Sunday, 22 September 2013

Eating in lectures

eating in lecturesFrom Legal Cheek 19/09/13:

A Canadian law student has got off to a bad start to the academic year after a spectacularly grouchy email they sent to their coursemates was leaked into the blogosphere.

The missive [which can be read in full over at Legal Cheek] takes issue with the author's peers' propensity to eat during lectures, with tuna sandwiches and apples highlighted as particularly problematic snacks because they, respectively, "stink up the entire room" and lead to "the gnashing of your teeth and the crunch crunch crunch".

Eating in lectures has always been a no-no in my book. I consider myself to be on the slightly prudish side of the spectrum when it comes to these things (I’m still not completely sold on the concept of eating something walking down the street, for instance), but I think a lot of students would fine eating in class to be an unwelcome distraction.

When I was a student, my attention could be easily broken and trying to take information in during a lecture can be difficult enough with the various, sights, smells and noises that accompany the average bunch of law students. To try and concentrate in a lecture hall immersed in a scene that resembles feeding time at the zoo is simply too much to ask.

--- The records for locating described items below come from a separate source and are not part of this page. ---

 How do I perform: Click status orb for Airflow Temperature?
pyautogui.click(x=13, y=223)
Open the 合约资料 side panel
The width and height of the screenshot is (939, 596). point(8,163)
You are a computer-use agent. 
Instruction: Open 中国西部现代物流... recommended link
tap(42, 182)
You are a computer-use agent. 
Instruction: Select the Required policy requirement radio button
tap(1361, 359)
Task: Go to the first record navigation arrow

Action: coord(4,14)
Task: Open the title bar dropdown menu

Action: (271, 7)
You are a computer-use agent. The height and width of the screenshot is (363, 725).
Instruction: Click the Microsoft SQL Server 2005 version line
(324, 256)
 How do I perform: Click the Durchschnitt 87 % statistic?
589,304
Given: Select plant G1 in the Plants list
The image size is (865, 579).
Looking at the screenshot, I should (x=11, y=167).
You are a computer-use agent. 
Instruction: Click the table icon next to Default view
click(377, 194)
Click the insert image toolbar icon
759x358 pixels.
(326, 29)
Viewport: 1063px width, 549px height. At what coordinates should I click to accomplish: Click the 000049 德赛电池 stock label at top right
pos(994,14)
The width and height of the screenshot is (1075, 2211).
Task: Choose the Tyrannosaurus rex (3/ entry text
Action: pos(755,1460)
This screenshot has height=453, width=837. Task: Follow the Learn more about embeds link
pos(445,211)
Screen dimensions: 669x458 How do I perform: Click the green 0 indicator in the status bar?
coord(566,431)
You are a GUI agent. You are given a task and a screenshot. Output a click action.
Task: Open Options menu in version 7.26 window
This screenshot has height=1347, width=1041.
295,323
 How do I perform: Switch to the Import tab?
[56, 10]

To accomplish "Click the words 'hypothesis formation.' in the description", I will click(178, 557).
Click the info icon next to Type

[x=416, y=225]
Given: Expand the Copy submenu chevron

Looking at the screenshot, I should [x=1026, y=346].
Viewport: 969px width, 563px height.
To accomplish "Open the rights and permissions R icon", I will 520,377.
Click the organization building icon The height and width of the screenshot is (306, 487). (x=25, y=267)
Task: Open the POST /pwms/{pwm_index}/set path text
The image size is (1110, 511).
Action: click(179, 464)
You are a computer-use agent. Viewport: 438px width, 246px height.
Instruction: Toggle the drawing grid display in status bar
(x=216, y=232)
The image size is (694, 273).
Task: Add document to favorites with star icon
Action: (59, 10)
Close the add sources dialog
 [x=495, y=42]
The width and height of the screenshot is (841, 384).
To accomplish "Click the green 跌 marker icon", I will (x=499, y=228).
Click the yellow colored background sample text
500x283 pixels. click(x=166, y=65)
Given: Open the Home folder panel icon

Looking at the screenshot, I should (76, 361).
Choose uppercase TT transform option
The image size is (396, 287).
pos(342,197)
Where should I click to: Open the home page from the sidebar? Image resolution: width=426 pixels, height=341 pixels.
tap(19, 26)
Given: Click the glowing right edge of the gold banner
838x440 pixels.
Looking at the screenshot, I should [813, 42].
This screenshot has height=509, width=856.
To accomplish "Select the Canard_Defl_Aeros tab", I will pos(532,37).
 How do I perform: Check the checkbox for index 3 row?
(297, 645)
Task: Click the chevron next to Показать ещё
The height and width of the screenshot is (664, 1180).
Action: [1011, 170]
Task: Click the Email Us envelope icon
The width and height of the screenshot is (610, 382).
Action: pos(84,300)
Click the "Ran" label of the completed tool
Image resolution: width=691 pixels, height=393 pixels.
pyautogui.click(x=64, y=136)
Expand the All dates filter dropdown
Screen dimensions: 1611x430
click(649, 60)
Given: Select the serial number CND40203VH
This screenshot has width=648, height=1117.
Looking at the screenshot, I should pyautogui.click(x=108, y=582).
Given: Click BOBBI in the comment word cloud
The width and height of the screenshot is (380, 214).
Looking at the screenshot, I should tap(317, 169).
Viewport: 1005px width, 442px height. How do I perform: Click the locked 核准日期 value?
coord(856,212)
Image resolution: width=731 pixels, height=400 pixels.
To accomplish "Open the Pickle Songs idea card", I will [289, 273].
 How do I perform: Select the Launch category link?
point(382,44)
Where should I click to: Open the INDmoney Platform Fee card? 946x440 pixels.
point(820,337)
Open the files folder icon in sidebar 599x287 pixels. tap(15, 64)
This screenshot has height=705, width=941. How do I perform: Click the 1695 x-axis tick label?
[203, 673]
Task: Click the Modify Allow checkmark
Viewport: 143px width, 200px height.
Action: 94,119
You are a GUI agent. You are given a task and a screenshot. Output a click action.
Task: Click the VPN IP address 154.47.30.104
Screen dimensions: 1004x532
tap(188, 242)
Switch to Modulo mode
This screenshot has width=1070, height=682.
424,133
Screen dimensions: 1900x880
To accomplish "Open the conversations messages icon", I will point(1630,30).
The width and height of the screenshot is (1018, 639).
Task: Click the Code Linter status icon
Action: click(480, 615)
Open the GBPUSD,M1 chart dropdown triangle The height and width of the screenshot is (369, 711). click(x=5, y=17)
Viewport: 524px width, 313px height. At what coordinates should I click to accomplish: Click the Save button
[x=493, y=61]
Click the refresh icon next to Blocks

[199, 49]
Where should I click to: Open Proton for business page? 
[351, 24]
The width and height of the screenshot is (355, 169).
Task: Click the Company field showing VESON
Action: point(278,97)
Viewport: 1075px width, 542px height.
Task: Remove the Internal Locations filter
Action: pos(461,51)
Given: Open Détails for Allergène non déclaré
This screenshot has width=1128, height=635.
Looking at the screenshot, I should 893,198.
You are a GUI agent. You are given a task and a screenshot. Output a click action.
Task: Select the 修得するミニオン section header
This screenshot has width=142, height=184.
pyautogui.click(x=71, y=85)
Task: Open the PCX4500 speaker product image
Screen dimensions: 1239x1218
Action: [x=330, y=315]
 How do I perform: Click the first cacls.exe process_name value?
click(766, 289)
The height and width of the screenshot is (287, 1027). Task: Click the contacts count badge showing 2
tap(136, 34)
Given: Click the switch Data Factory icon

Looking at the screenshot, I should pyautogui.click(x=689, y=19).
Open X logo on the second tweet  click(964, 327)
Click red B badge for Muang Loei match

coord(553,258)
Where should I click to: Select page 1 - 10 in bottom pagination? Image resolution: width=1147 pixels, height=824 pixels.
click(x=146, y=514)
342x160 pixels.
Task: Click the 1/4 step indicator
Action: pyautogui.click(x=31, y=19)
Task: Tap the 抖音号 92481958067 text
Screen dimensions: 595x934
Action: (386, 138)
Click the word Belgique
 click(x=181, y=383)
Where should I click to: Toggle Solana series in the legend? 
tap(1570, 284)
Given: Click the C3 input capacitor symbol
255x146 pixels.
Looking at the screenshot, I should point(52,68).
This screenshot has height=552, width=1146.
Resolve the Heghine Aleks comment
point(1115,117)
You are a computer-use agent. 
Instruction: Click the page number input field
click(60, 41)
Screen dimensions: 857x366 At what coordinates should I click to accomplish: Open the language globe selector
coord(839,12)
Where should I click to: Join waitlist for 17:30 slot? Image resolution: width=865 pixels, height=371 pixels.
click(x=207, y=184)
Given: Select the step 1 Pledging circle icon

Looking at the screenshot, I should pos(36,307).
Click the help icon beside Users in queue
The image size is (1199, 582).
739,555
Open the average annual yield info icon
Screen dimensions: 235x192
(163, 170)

Outside of having a medical condition which affects a student’s blood sugar level, there really is no need to eat in lectures or seminars. Certainly the lecturers at my university universities wouldn’t have stood for it and there’s no need to let standards slip now.

As an aside, in a former job, I was once astounded by the audacity of a colleague who decided that despite eating her mid-morning snack, it was the perfect opportunity to go up and discuss something with the MD. He took it in good humour; personally, I would have told her to come back and see me after she’d finished munching on her apple (and done so in no uncertain terms!). Clearly he was a more tolerant chap than I am.